C’est pourquoi Jean-Paul Huchon, président de la région Ile-de-France et par conséquent en première ligne de la bataille contre le chômage, entouré d’une équipe de choc constituée d’Henriette Zoughebi, Hella Kribi-Romdhane et François Kalfon, a tenu à détailler son plan d’action.

 

1. A l’aide des CFA franciliens.

Depuis le vote de la loi « Sapin » de mars 2014, le monde de l’apprentissage est aux aguets. En effet, cette nouvelle directive modifie considérablement l’allocation des aides versées aux centres de formation. Une nouvelle donne qui n’arrange pas vraiment la région IDF, qui voit diminuer les ressources de  60 % de ses centres (soit 78 CFA), dont 30 % de manière drastique. Ces centres sont de fait menacés de fermeture, d’où l’appel de la Région à une aide du gouvernement.

Or, celui-ci a tout intérêt à prendre au sérieux le cas francilien s’il souhaite atteindre son objectif de 500 000 apprentis sur le territoire : l’Ile-de-France concentre en effet 20 % des effectifs. En attendant un possible geste de la part du ministre du travail, François Rebsamen, la région va adapter ses outils afin d’équilibrer le versement des taxes d’apprentissage, en récupérant le « trop perçu » des centres les plus aidés pour renflouer les autres avant naufrage.

 

2. La bête noire du décrochage scolaire.

D’après les chiffres fournis par la région, le phénomène du décrochage scolaire prend de l’ampleur en Ile-de-France avec environ 25 000 jeunes concernés. Si de nombreuses structures existent déjà (E2C, apprentissage…), le gouvernement régional s’engage à mettre en place des espaces de dialogue et de concertation visant à concentrer l’aide apportée aux jeunes en difficulté. Plus de détails seront sans doute apportés lors de la commission du 10 juillet.

 

3. Orientation choisie, insertion réussie.

L’orientation en IDF, ce sont actuellement 20 000 professionnels répartis dans plus de 800 structures et 1 500 lieux d’accueil. C’est surtout, pour le gouvernement, un moyen de sécuriser les parcours professionnels en s’assurant que chacun choisisse –et non plus subisse– les différentes évolutions de sa carrière.

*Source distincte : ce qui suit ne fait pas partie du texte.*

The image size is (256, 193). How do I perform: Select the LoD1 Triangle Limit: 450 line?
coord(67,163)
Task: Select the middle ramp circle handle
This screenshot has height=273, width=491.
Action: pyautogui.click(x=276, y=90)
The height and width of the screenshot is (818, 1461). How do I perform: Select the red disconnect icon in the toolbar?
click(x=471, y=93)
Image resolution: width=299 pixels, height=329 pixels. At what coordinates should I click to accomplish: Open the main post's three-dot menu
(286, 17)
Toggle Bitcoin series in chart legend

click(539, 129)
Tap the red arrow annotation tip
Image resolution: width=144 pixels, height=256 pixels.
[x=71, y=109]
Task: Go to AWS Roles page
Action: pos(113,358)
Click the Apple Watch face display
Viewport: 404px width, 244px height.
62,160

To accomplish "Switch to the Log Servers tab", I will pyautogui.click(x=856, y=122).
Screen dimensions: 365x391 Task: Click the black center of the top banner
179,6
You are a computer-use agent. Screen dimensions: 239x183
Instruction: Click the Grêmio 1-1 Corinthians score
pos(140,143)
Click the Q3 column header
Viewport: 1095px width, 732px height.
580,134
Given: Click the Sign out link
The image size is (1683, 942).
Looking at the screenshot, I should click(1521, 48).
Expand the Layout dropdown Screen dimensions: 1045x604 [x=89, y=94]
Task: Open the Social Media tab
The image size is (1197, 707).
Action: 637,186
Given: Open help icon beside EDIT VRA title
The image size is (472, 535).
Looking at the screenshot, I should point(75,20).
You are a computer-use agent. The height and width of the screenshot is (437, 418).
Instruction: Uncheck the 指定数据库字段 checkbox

Aujourd’hui, la multiplicité des acteurs (Etat, collectivités territoriales, associations…) rend l’accompagnement opaque et souvent cloisonné. L’IDF, placée au cœur de la question par la loi Sapin, entend faciliter l’accès à une aide d’orientation via l’implantation d’un lieu généraliste d’accompagnement par département (type « Maisons de l’emploi ») et favoriser la compréhension du système pour les particuliers désireux d’y faire appel.

 

Ces trois axes hautement stratégiques s’accompagnent de mesure en faveur de la mobilité professionnelle et de la formation des personnes détenues.